Work instruction –
Reproduce the following entries verbatim, each one complete.

Data for this task –
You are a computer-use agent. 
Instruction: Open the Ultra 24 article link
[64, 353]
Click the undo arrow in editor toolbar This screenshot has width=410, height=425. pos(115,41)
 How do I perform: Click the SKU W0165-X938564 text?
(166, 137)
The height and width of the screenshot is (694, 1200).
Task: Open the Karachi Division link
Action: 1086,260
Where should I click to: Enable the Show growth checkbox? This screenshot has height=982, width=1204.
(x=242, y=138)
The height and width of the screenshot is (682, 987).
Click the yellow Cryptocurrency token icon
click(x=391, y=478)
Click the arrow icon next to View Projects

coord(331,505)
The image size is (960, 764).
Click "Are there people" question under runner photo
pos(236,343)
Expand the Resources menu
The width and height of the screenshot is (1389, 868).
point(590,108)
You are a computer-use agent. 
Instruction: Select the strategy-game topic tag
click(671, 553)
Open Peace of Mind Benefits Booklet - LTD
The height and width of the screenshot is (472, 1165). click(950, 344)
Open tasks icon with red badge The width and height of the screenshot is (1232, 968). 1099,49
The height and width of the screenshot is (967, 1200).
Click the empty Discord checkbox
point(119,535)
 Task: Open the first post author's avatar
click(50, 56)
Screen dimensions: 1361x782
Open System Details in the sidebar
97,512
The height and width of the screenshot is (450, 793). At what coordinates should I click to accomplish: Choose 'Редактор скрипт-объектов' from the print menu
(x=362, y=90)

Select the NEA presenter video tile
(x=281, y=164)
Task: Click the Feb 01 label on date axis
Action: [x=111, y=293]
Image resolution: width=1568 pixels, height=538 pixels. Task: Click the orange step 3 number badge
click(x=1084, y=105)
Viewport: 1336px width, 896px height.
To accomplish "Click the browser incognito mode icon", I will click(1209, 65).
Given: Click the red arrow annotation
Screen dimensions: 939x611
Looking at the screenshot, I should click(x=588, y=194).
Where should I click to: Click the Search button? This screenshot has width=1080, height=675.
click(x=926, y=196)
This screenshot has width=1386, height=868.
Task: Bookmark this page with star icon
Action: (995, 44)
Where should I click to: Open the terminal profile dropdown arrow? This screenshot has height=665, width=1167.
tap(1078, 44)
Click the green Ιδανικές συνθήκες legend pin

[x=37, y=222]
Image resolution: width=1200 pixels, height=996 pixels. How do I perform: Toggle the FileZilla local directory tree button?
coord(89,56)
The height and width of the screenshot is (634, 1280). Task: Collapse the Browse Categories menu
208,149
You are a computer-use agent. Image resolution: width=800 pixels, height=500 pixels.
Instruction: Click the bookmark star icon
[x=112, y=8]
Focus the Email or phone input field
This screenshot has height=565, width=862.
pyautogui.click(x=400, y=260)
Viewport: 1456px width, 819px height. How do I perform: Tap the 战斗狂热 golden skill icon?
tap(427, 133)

Exercise response –
You are a computer-use agent. 
Instruction: Open the Ultra 24 article link
[64, 353]
Click the undo arrow in editor toolbar This screenshot has width=410, height=425. pos(115,41)
 How do I perform: Click the SKU W0165-X938564 text?
(166, 137)
The height and width of the screenshot is (694, 1200).
Task: Open the Karachi Division link
Action: 1086,260
Where should I click to: Enable the Show growth checkbox? This screenshot has height=982, width=1204.
(x=242, y=138)
The height and width of the screenshot is (682, 987).
Click the yellow Cryptocurrency token icon
click(x=391, y=478)
Click the arrow icon next to View Projects

coord(331,505)
The image size is (960, 764).
Click "Are there people" question under runner photo
pos(236,343)
Expand the Resources menu
The width and height of the screenshot is (1389, 868).
point(590,108)
You are a computer-use agent. 
Instruction: Select the strategy-game topic tag
click(671, 553)
Open Peace of Mind Benefits Booklet - LTD
The height and width of the screenshot is (472, 1165). click(950, 344)
Open tasks icon with red badge The width and height of the screenshot is (1232, 968). 1099,49
The height and width of the screenshot is (967, 1200).
Click the empty Discord checkbox
point(119,535)
 Task: Open the first post author's avatar
click(50, 56)
Screen dimensions: 1361x782
Open System Details in the sidebar
97,512
The height and width of the screenshot is (450, 793). At what coordinates should I click to accomplish: Choose 'Редактор скрипт-объектов' from the print menu
(x=362, y=90)

Select the NEA presenter video tile
(x=281, y=164)
Task: Click the Feb 01 label on date axis
Action: [x=111, y=293]
Image resolution: width=1568 pixels, height=538 pixels. Task: Click the orange step 3 number badge
click(x=1084, y=105)
Viewport: 1336px width, 896px height.
To accomplish "Click the browser incognito mode icon", I will click(1209, 65).
Given: Click the red arrow annotation
Screen dimensions: 939x611
Looking at the screenshot, I should click(x=588, y=194).
Where should I click to: Click the Search button? This screenshot has width=1080, height=675.
click(x=926, y=196)
This screenshot has width=1386, height=868.
Task: Bookmark this page with star icon
Action: (995, 44)
Where should I click to: Open the terminal profile dropdown arrow? This screenshot has height=665, width=1167.
tap(1078, 44)
Click the green Ιδανικές συνθήκες legend pin

[x=37, y=222]
Image resolution: width=1200 pixels, height=996 pixels. How do I perform: Toggle the FileZilla local directory tree button?
coord(89,56)
The height and width of the screenshot is (634, 1280). Task: Collapse the Browse Categories menu
208,149
You are a computer-use agent. Image resolution: width=800 pixels, height=500 pixels.
Instruction: Click the bookmark star icon
[x=112, y=8]
Focus the Email or phone input field
This screenshot has height=565, width=862.
pyautogui.click(x=400, y=260)
Viewport: 1456px width, 819px height. How do I perform: Tap the 战斗狂热 golden skill icon?
tap(427, 133)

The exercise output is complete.